Norton has always caused problems for me when I come across it. I remember a friend's machine being taken down by Norton Crashguard, as dialogs would pop up on boot faster than you could close them, "Norton Crashguard has crashed, use Norton Crashguard to repair Norton Crashguard?". Even lately on a friend's PC, WinXP, it's causing a P4 to act slower than a K6-II. For virus protection on Windows I prefer McAfee, they haven't let me down much, but don't use their firewall (maybe even the general consumer suite, 2004 was annoying, "security center"? no more manual updates?), I've had to remove the firewall from two machines when it simply broke networking with no way to fix it (2k, XP SP1). On the Mac, well, we don't need a whole lot of "protection", the UNIX tools are more than enough so far (as if chkrootkit will ever find anything on my machine).

[Amorya]

Originally posted by CharlesS:
That may be true for some of their other products, but their firewall was never very good.

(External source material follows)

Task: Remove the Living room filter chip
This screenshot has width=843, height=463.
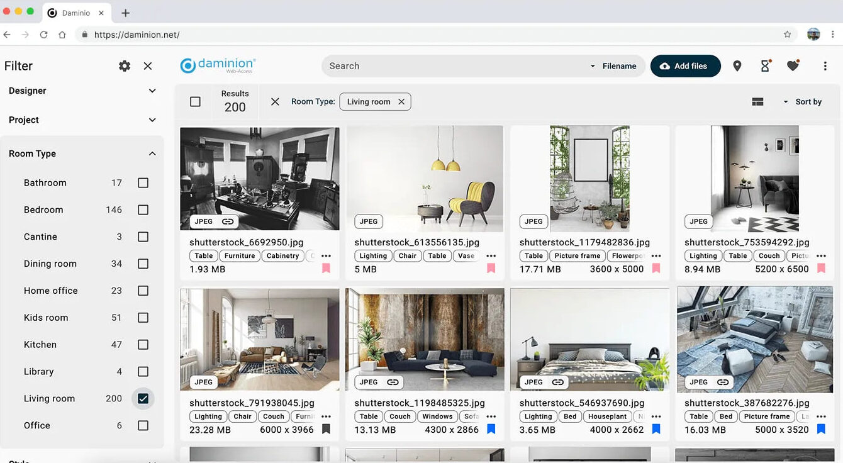Action: (401, 102)
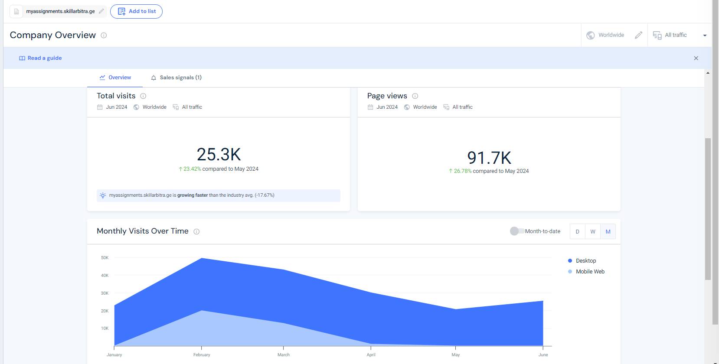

I've used it on OS 9 before - it didn't stealth the ports, it only closed them, so you'd fail the test on www.grc.com pretty spectacularly.

Stealthing the ports is, of course, against TCP/IP specification (I think - or some other spec) which states something along the lines of All stations MUST respond to PINGs.

So if you use it and have problems on the net, then basically you're on your own.

Amorya

[Don Pickett]

Who's There gives you a GUI for ipfw's log, as well as allowing you to easily trace the offending machine.